Personal information
- Full name: Egon Erwin Pollak
- Date of birth: 12 November 1898
- Place of birth: Vienna, Austria
- Date of death: 21 January 1981 (aged 82)
- Place of death: Germany
- Position: Fullback

Senior career*
- Years: Team / Apps / (Gls)
- Hakoah Wien
- 1926–1927: New York Giants / 19 / (0)

International career
- 1924: Austria / 1 / (0)

Managerial career
- 1934: Maccabi Tel Aviv
- 1938: Mandatory Palestine
- 1941: Maccabi Rishon LeZion
- 1948: Israel

= Egon Pollak =

Austrian-Israeli footballer

Gustav "Egon" or "Erwin" Pollak (אגון פולק, 12 November 1898 – 21 January 1981) was an Austrian-born footballer who played for the famed SC Hakoah Wien (a.k.a. Hakoah Vienna).

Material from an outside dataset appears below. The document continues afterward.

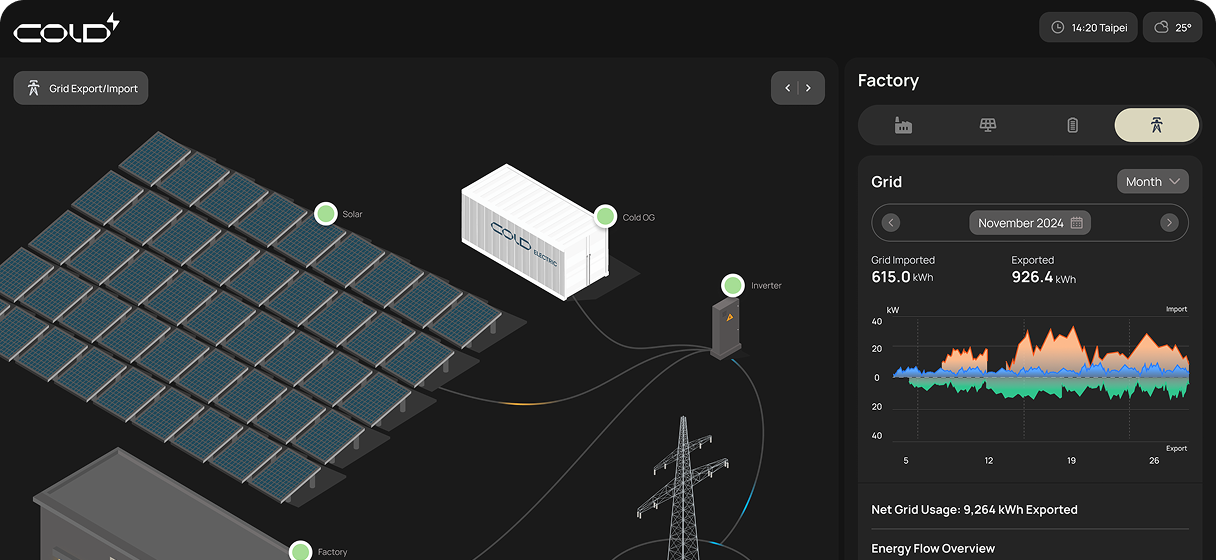Click the weather cloud icon showing 25°

(1161, 28)
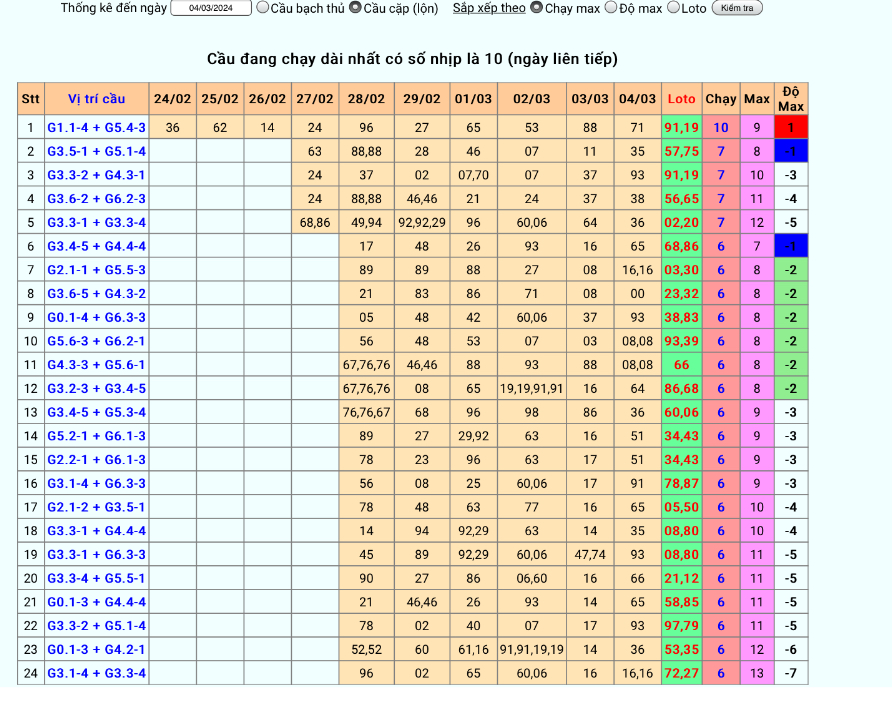Click the date input field 04/03/2024
The image size is (892, 712).
click(211, 8)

He was also the first ever manager of the Israel national football team in their 3–1 loss to the United States just after gaining independence.

==Early life==
Egon Erwin Pollak was born in Vienna, Austria, to a Jewish family.

==Club career==
Pollak began his career with SC Hakoah Wien in the Austrian League. In 1926, he moved to the United States where he played a single season with the New York Giants of the American Soccer League.